§ **Goal 1**
Can you rewrite the paragraph of the worked solution that begins "Required area" as a short numbered list of its main steps?
§ **Goal 2**
Does the worked solution agree with each statement below? Answer yes or no, and quote the deciding words.
(a) The substitution used is x = a sin²θ.
(b) When x = a, θ equals π.
(c) The value found for k is 1.
§ **Goal 3**
What expressions does the worked solution give on the lines that start with the word "Area"? List all of them.

§ **Given passage**
____
Question

If area bounded by the curve $x{y}^2=a^2\left(a-x\right)$ and the $y$ -axis is $k\pi a^2$ then find $k$ .

Answer 1

Answer: 1

$y^2=a^2\frac{\left(a-x\right)}{x}$
$y=\pm a\sqrt{\frac{a-x}{x}}$

Required area $=2{\int }_0^{a}a\sqrt{\frac{a-x}{x}}dx$
Put $x=asi{n}^2\theta$ $\Rightarrow dx=a\left(2sin\theta cos\theta \right)d\theta$
Also, $\theta =si{n}^{-1}\sqrt{\frac{x}{a}},$
Thus when, $x=0\Rightarrow \theta ={\left(sin\right)}^{-1}\left(0\right)=0$ and when, $x=a\Rightarrow \theta ={\left(sin\right)}^{-1}\left(\frac{a}{a}\right)=\frac{\pi }{2}$
Area $=2{\int }_0^{\left(\pi \right)/2}a\sqrt{\frac{a-a{\left(sin\right)}^2\theta }{a{\left(sin\right)}^2\theta }}\left(2asin\theta cos\theta \right)d\theta$
$=2{\int }_0^{\left(\pi \right)/2}a\sqrt{\frac{a\left(1-{\left(sin\right)}^2\theta \right)}{a{\left(sin\right)}^2\theta }}\left(2asin\theta cos\theta \right)d\theta$
Using, $1-si{n}^2\theta =co{s}^2\theta ,$ we get
Area $=2{\int }_0^{\left(\pi \right)/2}a\sqrt{\frac{{\left(cos\right)}^2\theta }{{\left(sin\right)}^2\theta }}\left(2asin\theta cos\theta \right)d\theta$
$=2{\int }_0^{\left(\pi \right)/2}a\frac{cos\theta }{sin\theta }\left(2asin\theta cos\theta \right)d\theta$
$=2a^2{\int }_0^{\pi /2}2co{s}^2\theta d\theta$
Now, by using $cos2\theta =2co{s}^2\theta -1,$ $\Rightarrow 1+cos2\theta =2co{s}^2\theta ,$ we have
Area $=2a^2{\int }_0^{\left(\pi \right)/2}\left(1+cos2\theta \right)d\theta$
$=2a^2{\left[\theta +\frac{sin2\theta }{2}\right]}_0^{\pi /2}$
$=2a^2\left[\frac{\pi }{2}+\frac{sin\pi }{2}-0\right]=a^2\pi$
Given area is $k\pi a^2,$ hence, on comparing, we get
$k=1$
____
Item position entries

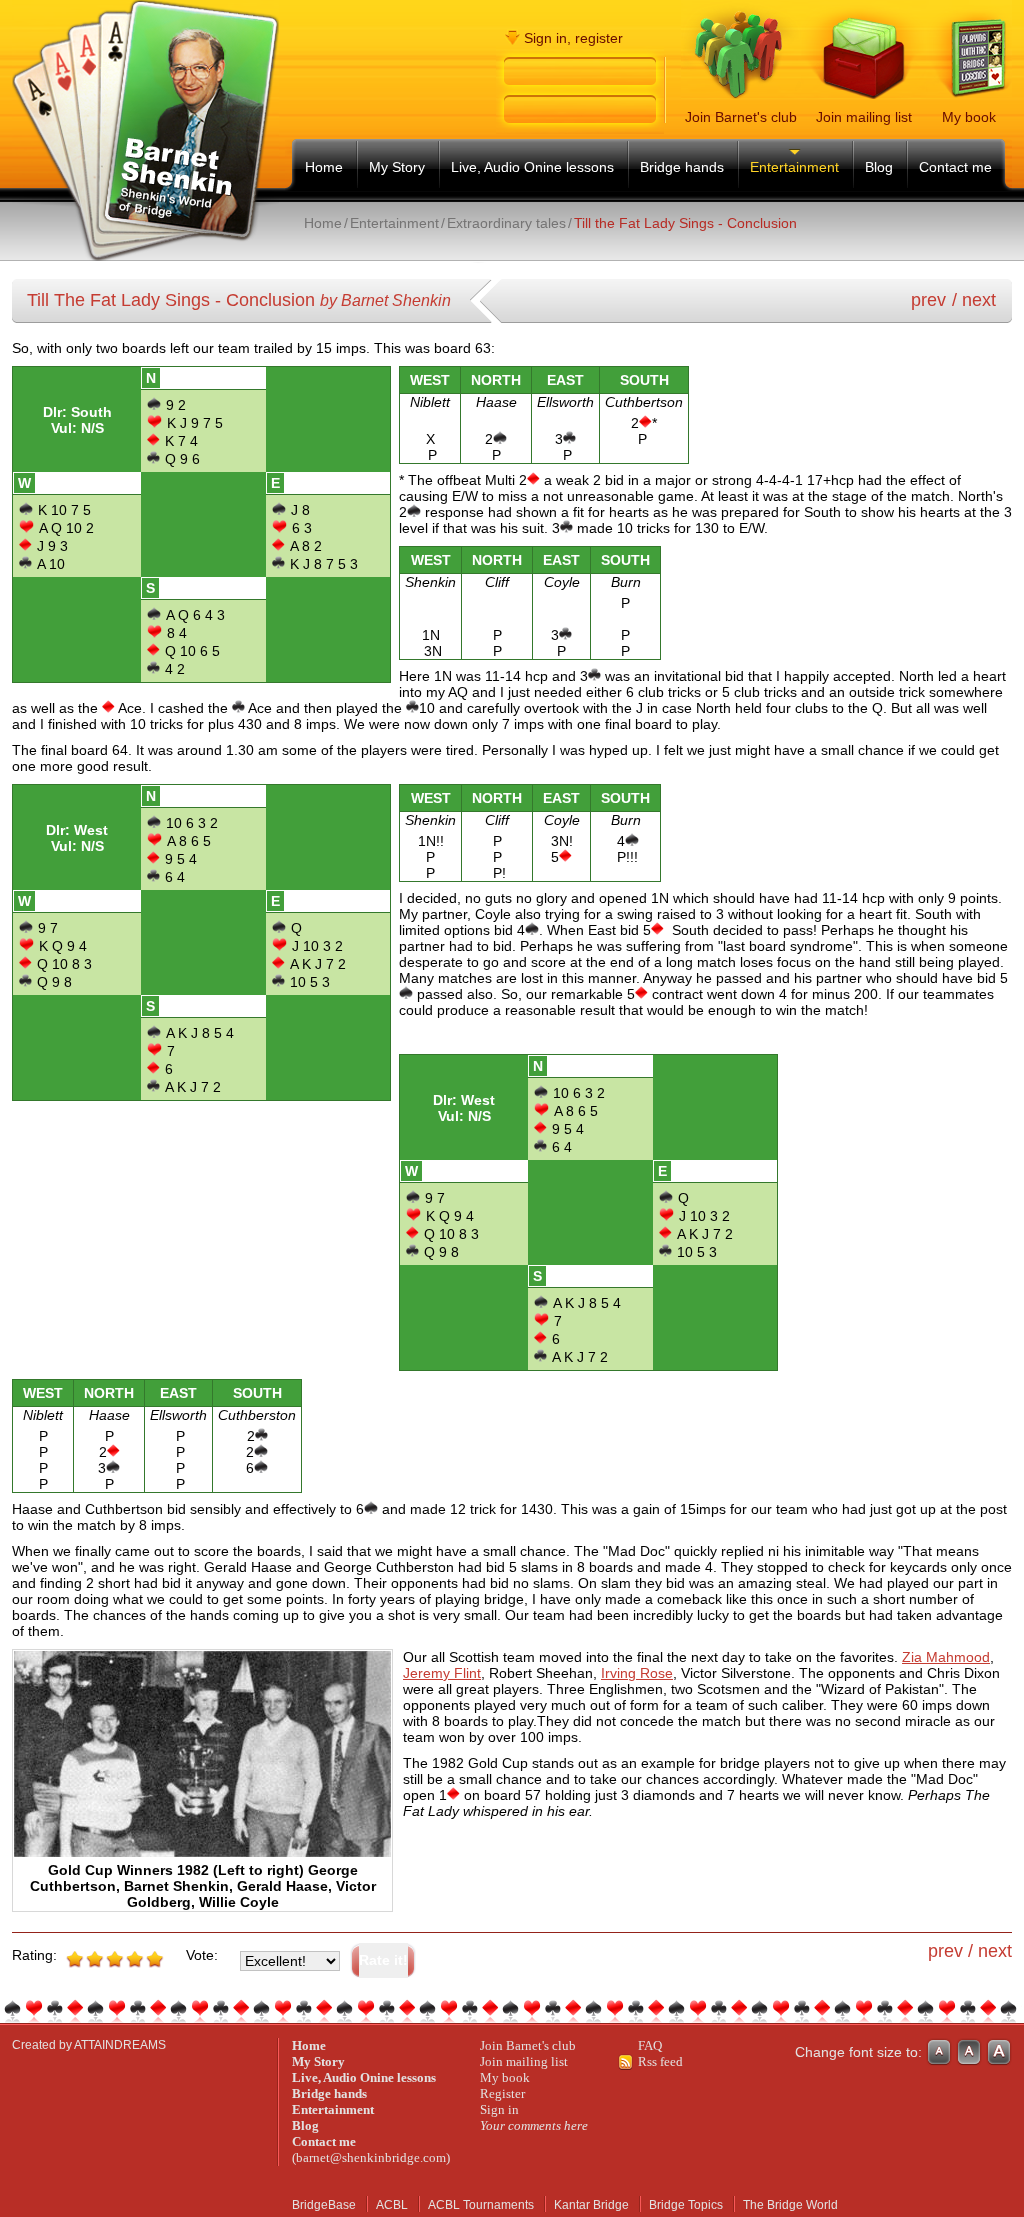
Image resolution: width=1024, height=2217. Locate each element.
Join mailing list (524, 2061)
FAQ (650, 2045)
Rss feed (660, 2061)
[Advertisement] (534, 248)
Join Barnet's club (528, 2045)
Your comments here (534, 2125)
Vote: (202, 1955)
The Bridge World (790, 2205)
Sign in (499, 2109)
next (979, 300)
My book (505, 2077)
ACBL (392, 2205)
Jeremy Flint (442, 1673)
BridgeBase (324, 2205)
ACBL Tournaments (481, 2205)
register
____
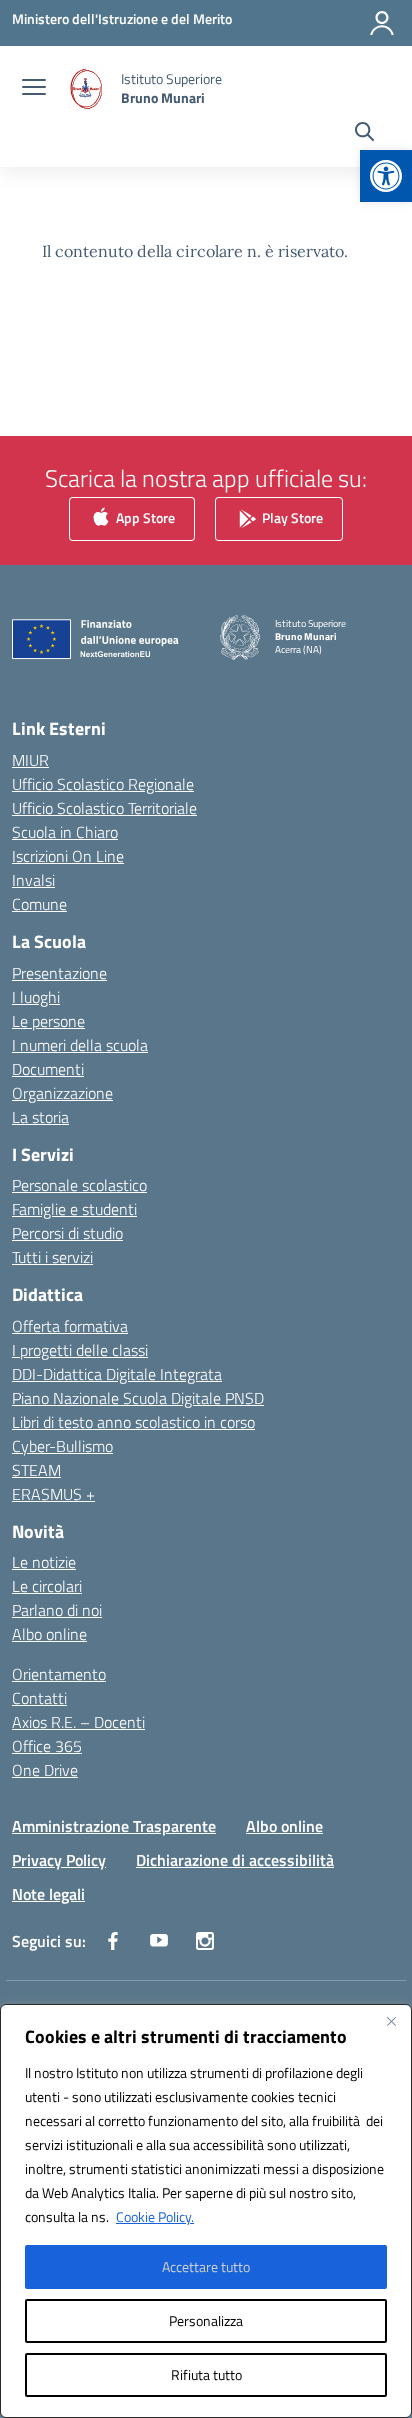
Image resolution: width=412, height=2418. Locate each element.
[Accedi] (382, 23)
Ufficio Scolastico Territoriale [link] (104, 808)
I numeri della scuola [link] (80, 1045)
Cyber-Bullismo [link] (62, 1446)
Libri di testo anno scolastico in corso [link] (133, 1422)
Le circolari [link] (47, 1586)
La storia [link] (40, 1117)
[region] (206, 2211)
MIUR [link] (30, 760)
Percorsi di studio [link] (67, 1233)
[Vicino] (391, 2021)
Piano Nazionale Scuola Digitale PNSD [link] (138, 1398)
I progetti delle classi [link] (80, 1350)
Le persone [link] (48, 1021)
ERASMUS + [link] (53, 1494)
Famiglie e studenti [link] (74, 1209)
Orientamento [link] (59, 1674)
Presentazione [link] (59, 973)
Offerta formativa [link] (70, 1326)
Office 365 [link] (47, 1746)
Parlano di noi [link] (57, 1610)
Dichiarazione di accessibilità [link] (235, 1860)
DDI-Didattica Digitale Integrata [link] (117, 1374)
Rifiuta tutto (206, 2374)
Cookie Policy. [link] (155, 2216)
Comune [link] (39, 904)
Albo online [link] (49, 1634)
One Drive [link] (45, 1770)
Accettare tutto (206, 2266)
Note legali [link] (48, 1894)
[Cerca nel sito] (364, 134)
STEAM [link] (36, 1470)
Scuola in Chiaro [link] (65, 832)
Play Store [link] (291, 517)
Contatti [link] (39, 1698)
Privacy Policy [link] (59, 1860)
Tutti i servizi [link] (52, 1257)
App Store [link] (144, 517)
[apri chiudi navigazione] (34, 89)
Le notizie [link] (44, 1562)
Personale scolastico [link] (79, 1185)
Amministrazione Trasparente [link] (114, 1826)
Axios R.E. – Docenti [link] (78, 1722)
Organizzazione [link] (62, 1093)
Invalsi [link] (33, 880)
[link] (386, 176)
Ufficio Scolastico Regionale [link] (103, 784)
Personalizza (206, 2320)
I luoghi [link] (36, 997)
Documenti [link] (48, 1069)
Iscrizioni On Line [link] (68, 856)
____
§ **Final answer 1**
1. Area = 2∫₀^a a√((a − x)/x) dx.
2. Substitute x = a sin²θ, so dx = 2a sinθ cosθ dθ and θ = sin⁻¹√(x/a).
3. x = 0 gives θ = 0, and x = a gives θ = π/2.
4. Using 1 − sin²θ = cos²θ, the integrand reduces to give Area = 2a²∫₀^{π/2} 2cos²θ dθ.
5. Using 1 + cos2θ = 2cos²θ, Area = 2a²∫₀^{π/2} (1 + cos2θ) dθ = 2a²[θ + sin2θ/2] from 0 to π/2 = πa².
6. Comparing with the given area kπa² gives k = 1.

§ **Final answer 2**
(a) Yes: "Put $x=asi{n}^2\theta$"
(b) No: "when, $x=a\Rightarrow \theta ={\left(sin\right)}^{-1}\left(\frac{a}{a}\right)=\frac{\pi }{2}$"
(c) Yes: "$k=1$"

§ **Final answer 3**
1. 2∫₀^{π/2} a√((a − a sin²θ)/(a sin²θ)) (2a sinθ cosθ) dθ
2. 2∫₀^{π/2} a√(cos²θ/sin²θ) (2a sinθ cosθ) dθ
3. 2a²∫₀^{π/2} (1 + cos2θ) dθ